The rapid rate of erosion can be seen when comparing data from the 2012 excavation of the cairn to the data from the 2015 excavation season. In 2015 the section of the cairn that had been excavated in 2012 was re-excavated to investigate and record the level of damage caused by erosion. It was found that the outer walls of the cairn had been significantly eroded since they were first recorded in 2012. Much of the lower, seaward side of the outer casement wall had been removed by the sea thanks to heightened wave activity during the winter. The packing that was backfilled into the trench from the 2012 excavation had been badly eroded or replaced with beach material. Several large blocks from the lower section of the wall's facing had been completely removed, and some large stones that were angular at the time of the 2012 excavations were smoothed and rounded.

=== Structure 1 ===
Structure 1 is likely the remains of a large roundhouse. It is the earliest of the Iron Age buildings yet to be identified in the Knowe of Swandro Site. Very little remains of Structure 1, as is located on the beach and has been severely eroded by the ocean. The outer walls of Structure 1 are made of stone uprights and the floor is made of a single massive flagstone measuring about three meters in length. A mezzanine floor may have run around the perimeter of the inside of the building. There are slots carved into the flagstone that may have been the postholes for the uprights that may have supported this floor. Evidence of similar mezzanine floors dating to the Middle Iron Age was found at the Old Scatness site in Shetland, supporting this possibility.

Inside Structure 1 are the remains of a stone construction that is likely an oven of some sort. This oven is similar to an oven found in Structure 8 at Old Scatness. At this point hearths tended to be more for general use while ovens were for food production of a more specialized nature. The oven from Structure 8 at Old Scatness shows evidence that it may have been used to produce fish oil, and it is possible that the oven in Structure 1 at Swandro was used for a similar more specialized purpose. In addition to the oven, there is a large hearth.

Underneath Structure 1 there are deposits that, while severely eroded, are rich in environmental material which have provided some information about the crops grown in the settlement at Swandro. Manmade artefacts have also been found in these deposits, like Early Iron Age pottery and a seal tooth pendant.

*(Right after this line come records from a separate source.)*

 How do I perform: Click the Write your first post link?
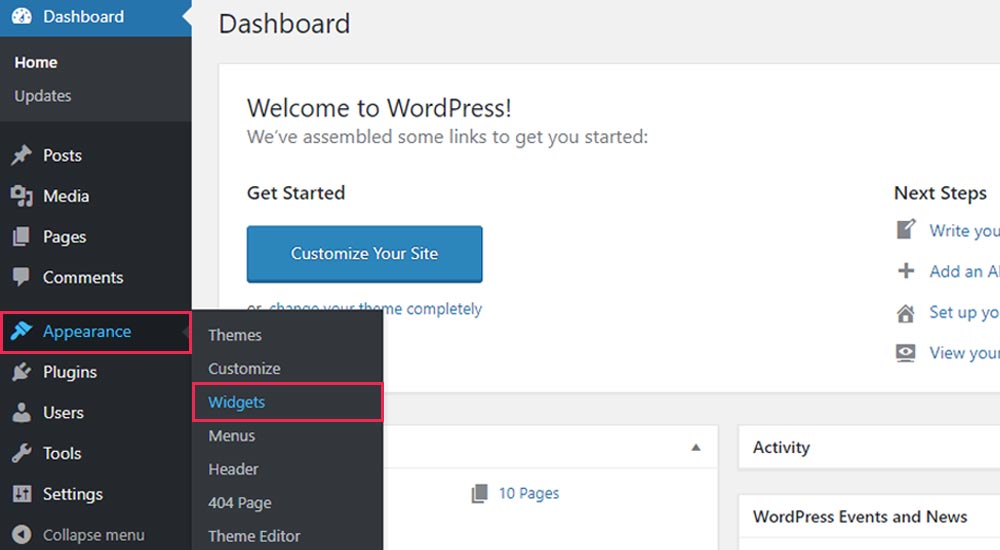[x=964, y=230]
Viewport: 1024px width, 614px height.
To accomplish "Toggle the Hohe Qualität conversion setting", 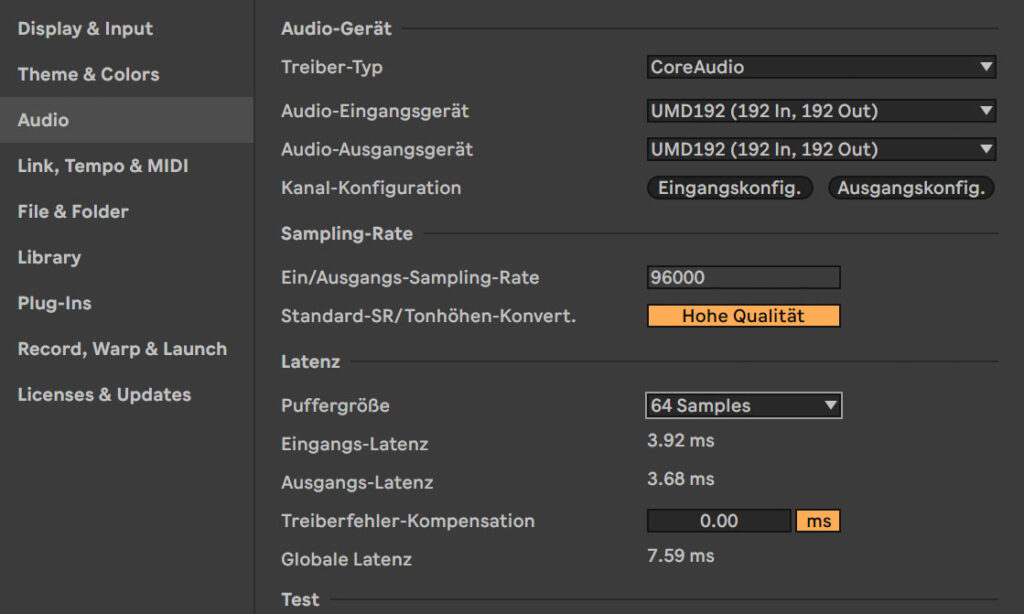I will click(x=743, y=316).
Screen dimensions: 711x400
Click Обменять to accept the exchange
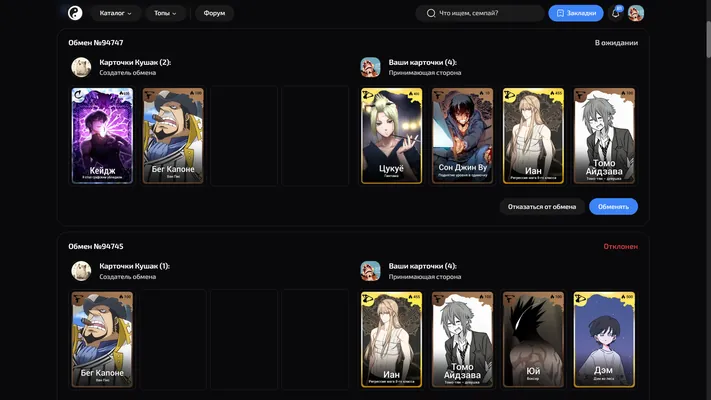pos(613,207)
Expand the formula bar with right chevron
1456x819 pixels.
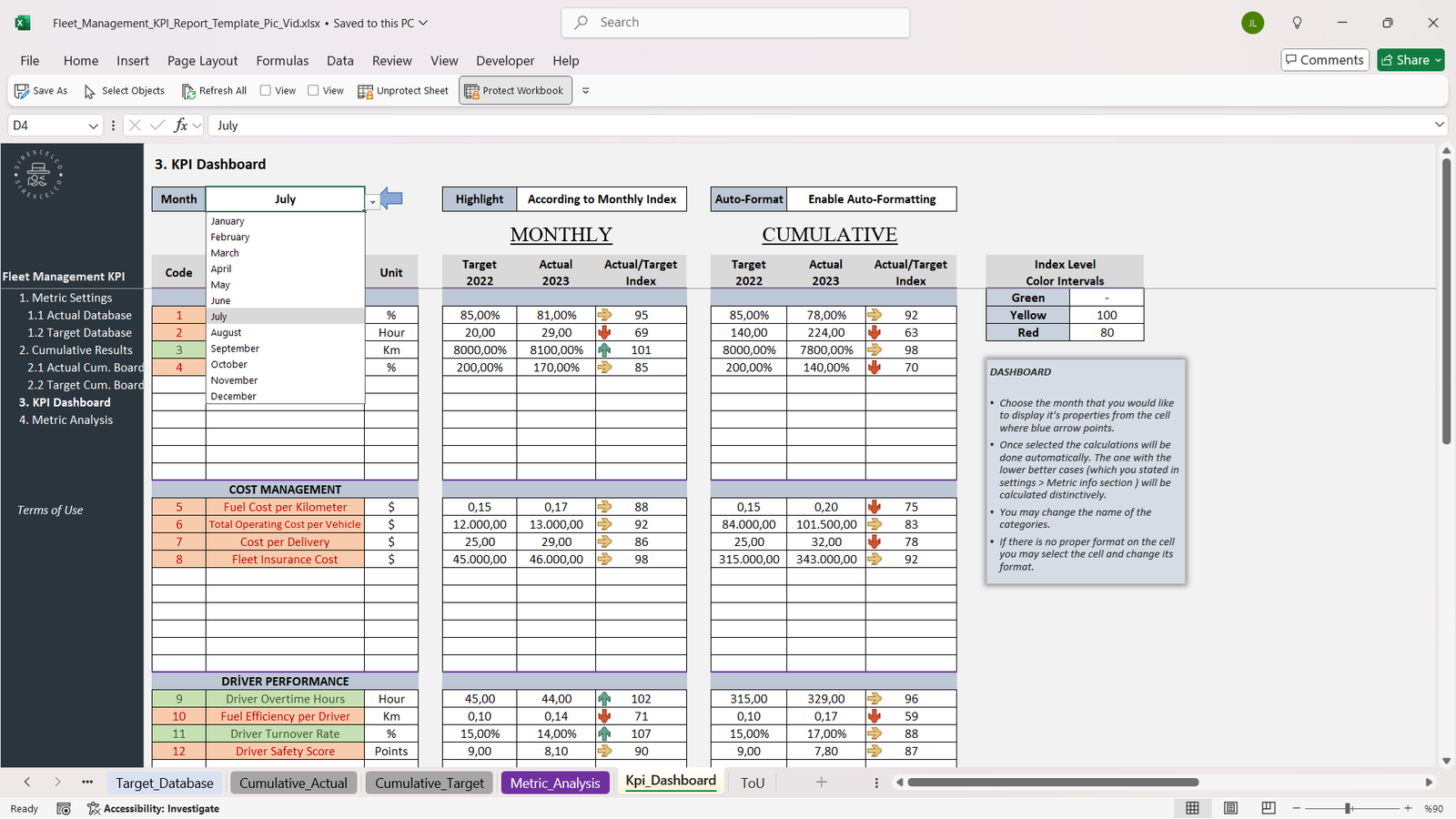click(1439, 125)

A well has been found to the side of the structure.

=== Structure 2 ===
Structure 2 is the remains of an Iron Age and Pictish structure located on one of the upper erosion terraces, slightly southeast of Structure 1. Structure 2 is the remains of half of a cell-like circular structure. The seaward side of the structure has undergone a greater degree of erosion than the landward side. The floor of the structure is made of large flagstones and there is evidence of an orthostatic division being added to the building later. In 2016 the orthostats were removed to reveal the original layout of the building. The curved line of orthostats, along with the placement of a door sill, indicate that the entrance to the structure was on the western side of the building. When entering Structure 2 one of the orthostat blocks would have blocked any movement to one's left, directing entry to the centre or right. This method of confining and redirecting movement in an entryway is also utilized in one of the Iron Age roundhouses at Old Scatness.

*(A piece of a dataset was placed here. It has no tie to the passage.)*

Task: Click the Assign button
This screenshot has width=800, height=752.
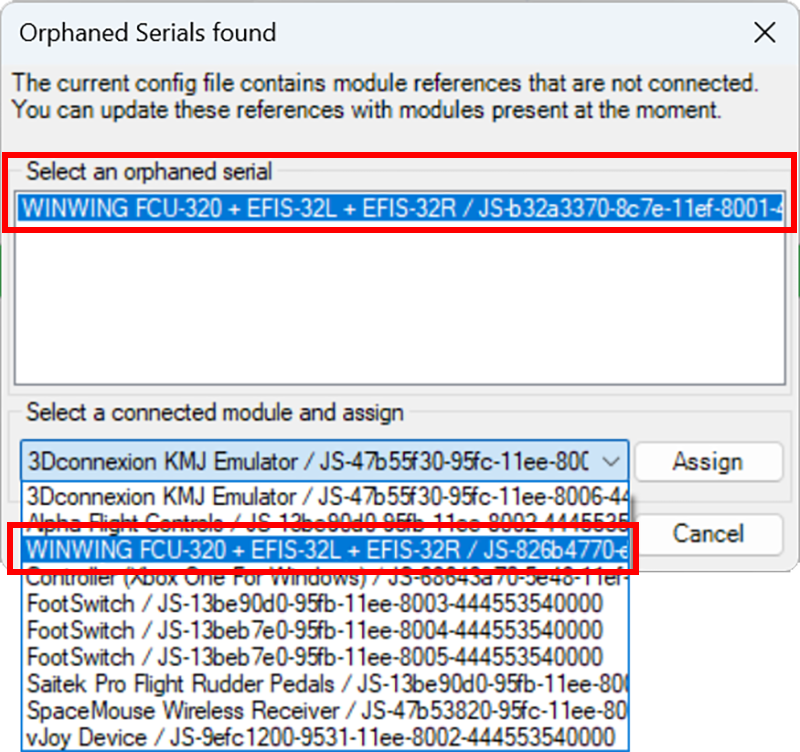Action: (x=709, y=462)
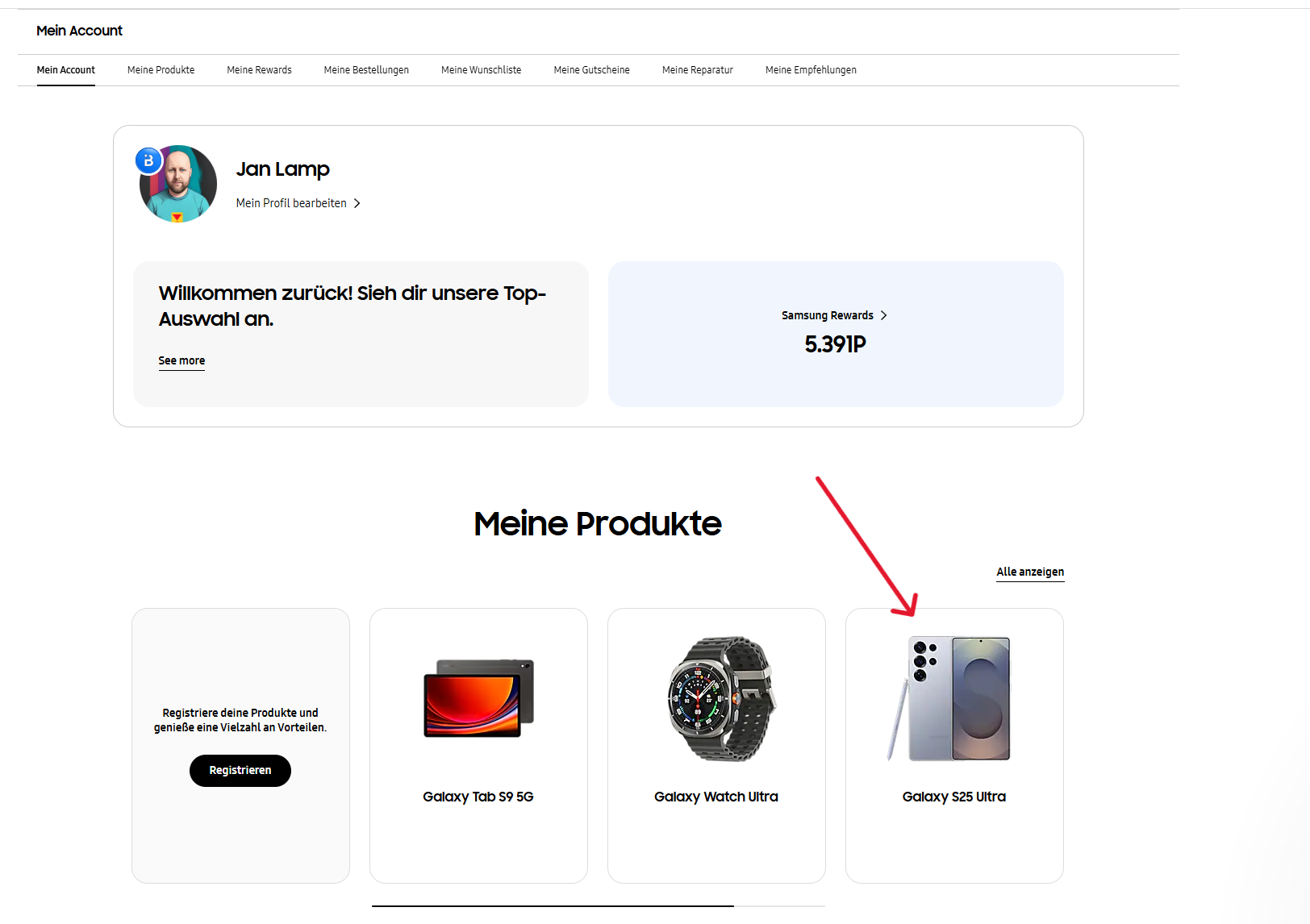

An oven-like feature, similar to that found in Structure 1, was found in Structure 2 The floor and hearth are part of a larger sequence of floors that indicate that the structure was modified several times over the course of its use. A rectangular tank made of stone was found inside the building under the flagstone floor, as well as evidence of metalworking. In 2017 the flagstones were removed and the sequence of ash, mixed ‘midden-like’ material, and stone packing beneath the building was investigated. During this excavation a Nummus of Constans, dating to sometime between 348 and 350 CE, was found.

=== Structure 3 ===
Structure 3 is an Iron Age building that dates to the first century CE, though it was originally thought to be Pictish due to its semi-subterranean nature and evidence of sophisticated metalworking. Structure 3 was likely a smithy and is located on an upper terrace towards the landward side of the site. The building was infilled at some point, though the exact date this occurred is known. The eastern part of the structure has been truncated by the wall of one of the Norse houses. Structure 3 is built over two earlier walls that run parallel to each other. These walls may be the remains of a ditch that was made to defend the early settlement, similar to the remains of the ditches seen at Midhowe. Geophysical survey suggests that the ditch extends around the landwards side of the site and onto what is now the beach.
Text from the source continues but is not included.